- **MATERIAL FOR THIS EXERCISE**

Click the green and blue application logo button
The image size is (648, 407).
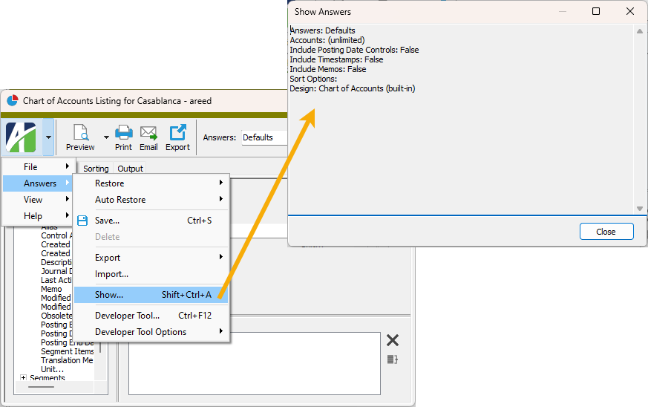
--
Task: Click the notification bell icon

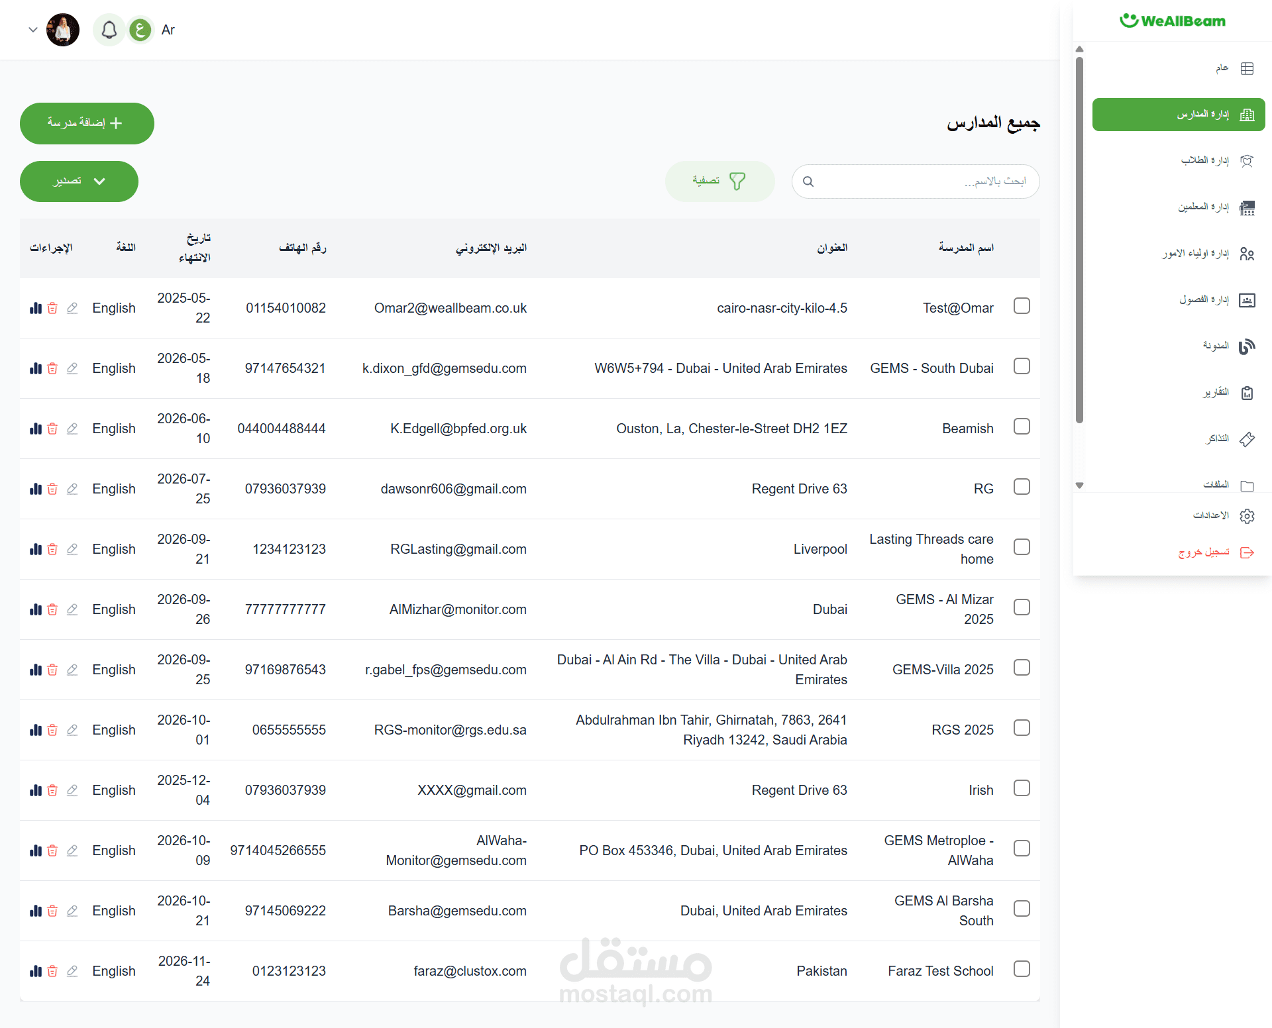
--
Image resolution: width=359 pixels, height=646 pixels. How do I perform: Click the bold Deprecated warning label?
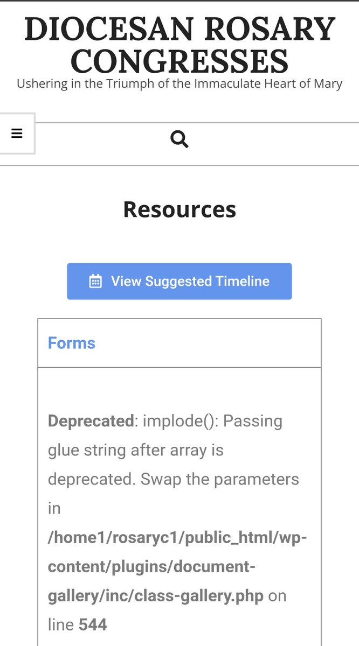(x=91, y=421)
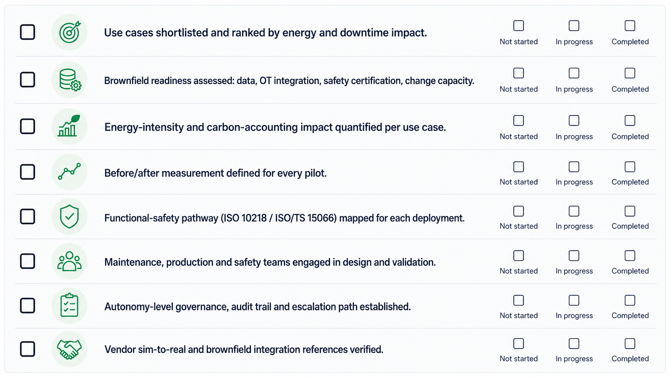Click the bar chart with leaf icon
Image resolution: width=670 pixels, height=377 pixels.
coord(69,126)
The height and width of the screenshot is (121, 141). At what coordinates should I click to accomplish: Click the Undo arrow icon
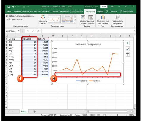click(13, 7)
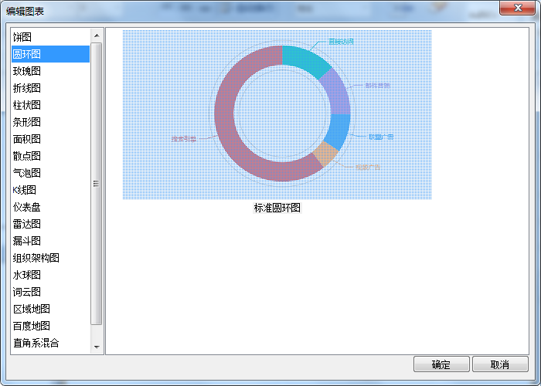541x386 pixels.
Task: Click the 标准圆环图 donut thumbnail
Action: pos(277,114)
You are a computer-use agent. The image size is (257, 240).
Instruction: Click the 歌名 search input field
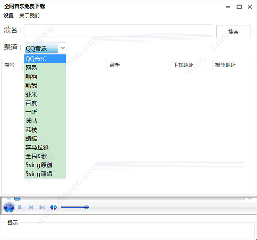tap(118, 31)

- **INSTRUCTIONS TO FOLLOW**
Edit the data from the line with "You are a computer-use" to the line with "tap(118, 31)" by replacing "search input field" with "search box" and keeping everything else the same. Return only those lines, without the pictures.

- **SOLUTION TO THE PROBLEM**
You are a computer-use agent. The image size is (257, 240).
Instruction: Click the 歌名 search box
tap(118, 31)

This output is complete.